SpliceBio’s protein splicing platform harnesses engineered proteins called inteins, originally developed through two decades of research at Princeton University’s Muir Laboratory. The technology splits oversized therapeutic genes into manageable fragments, delivers them via dual AAV vectors, then precisely reassembles the complete protein within target cells.
“We are building a company positioned to lead the next wave of genetic medicines,” said Miquel Vila-Perelló, Chief Executive Officer and Co-Founder of SpliceBio. The approach represents a paradigm shift that could expand gene therapy’s therapeutic scope dramatically.
First-in-class therapy targets inherited blindness
SB-007 exemplifies this platform’s potential, targeting Stargardt disease – an inherited retinal disorder that progressively destroys vision in children and adults. Caused by mutations in the ABCA4 gene, the condition has remained beyond therapeutic intervention, with no approved treatments available.
The dual AAV approach enables SB-007 to restore full-length ABCA4 protein expression regardless of a patient’s specific mutation – a universal strategy that could benefit all Stargardt patients. Following FDA clearance in December 2024, the therapy became the first dual AAV gene therapy authorised for clinical development in this indication, with the UK’s MHRA providing parallel approval.

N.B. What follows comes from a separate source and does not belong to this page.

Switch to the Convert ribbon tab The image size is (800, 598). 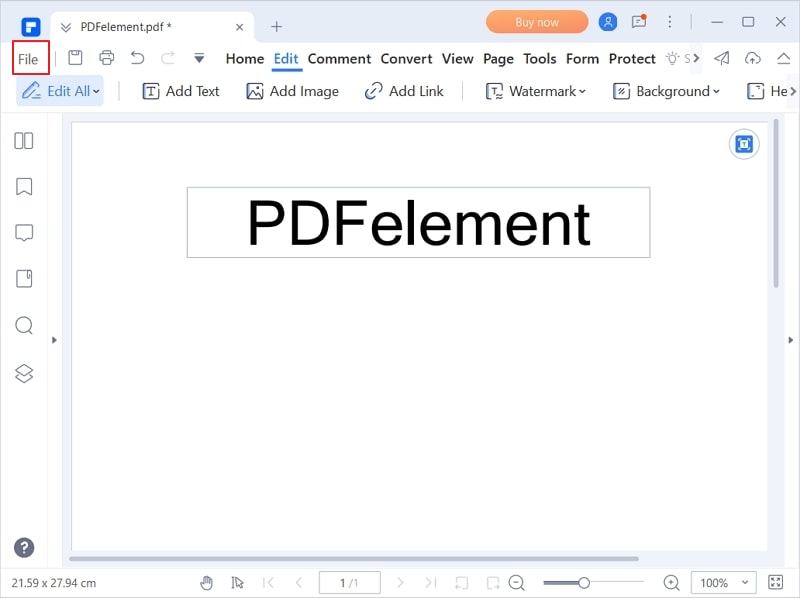[406, 59]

Clinical momentum is building rapidly. The Phase 1/2 ASTRA study dosed its first patient in March 2025, whilst the observational POLARIS natural history study continues recruiting participants to establish disease progression baselines.
For more information or to enquire about participation in the studies, visit
https://splice.bio/clinical/ .
Strategic partnerships signal confidence in platform potential
The financing brings heavyweight pharmaceutical investors to SpliceBio’s board, with Daniela Begolo from EQT Life Sciences, Laia Crespo from Sanofi Ventures, and Carole Nuechterlein from Roche Venture Fund joining as directors. Their involvement reflects growing industry confidence in protein splicing’s transformative potential.
“With compelling data for its lead program, SB-007, and a highly differentiated platform, we are excited to support SpliceBio as it tackles a fundamental challenge for genetic medicines,” remarked Laia Crespo from Sanofi Ventures. “By enabling the delivery of large and complex genes through its novel AAV vector Protein Splicing technology, SpliceBio has the potential to make a significant impact on the field of gene therapy.”
The platform’s applications extend far beyond ophthalmology, with programmes advancing in neurology and undisclosed therapeutic areas. This breadth suggests SpliceBio’s technology could unlock treatments for numerous genetic disorders previously considered intractable, potentially reshaping genetic medicine by addressing diseases that have long remained beyond therapeutic reach.